On peut se demander à quoi sert notre argent!
Je tiens à vous dire combien votre stupidité ..

Il y avait aussi très bref:

Si jamais je vous croise, je ne manquerais pas le plaisir de vous mettre mon atomisade(*) de main sur la figure.

L'effervescence culmina le 23 Septembre 1993, au congrès annuel de perlimpinpinologie.
Habituellement, le symposium se tenait dans une des salles de cours d'une école Primaire, dirigée par la femme d'un des membres éminents du comité d'organisation, mais cette fois-ci, les organisateurs avaient jugé utile de retenir le Palais des Congrès, à Paris.
Toutes les conférences portèrent exclusivement sur les conséquences de mes découvertes et j'étais naturellement le premier intervenant.
On connaît les détails.
Au deuxième jour, la foule assaillit les locaux. Les partisans de multiples théories s'affrontèrent et la police dut intervenir. Il y eut des blessés et quantité de dégâts.
On retrouvera tout ça dans la presse de l'époque.

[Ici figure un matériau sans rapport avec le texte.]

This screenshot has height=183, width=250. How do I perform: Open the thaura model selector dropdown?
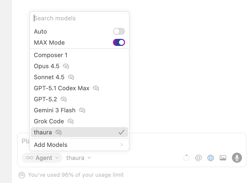[78, 158]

J'étais entré dans le monde de la notoriété.

© M.DALMAZZO

(*) Rappelons que le CFRPM désigne le "Centre Français de Recherche en Philosophie Moléculaire" et qu'une atomisade est un paquet d'atomes.


(NDLR: nous recommandons au lecteur de se reporter à la page "Perlimpinpinité" pour une bonne compréhension des quelques termes techniques employés ici par le Professeur, mais cela n'est pas nécessaire....)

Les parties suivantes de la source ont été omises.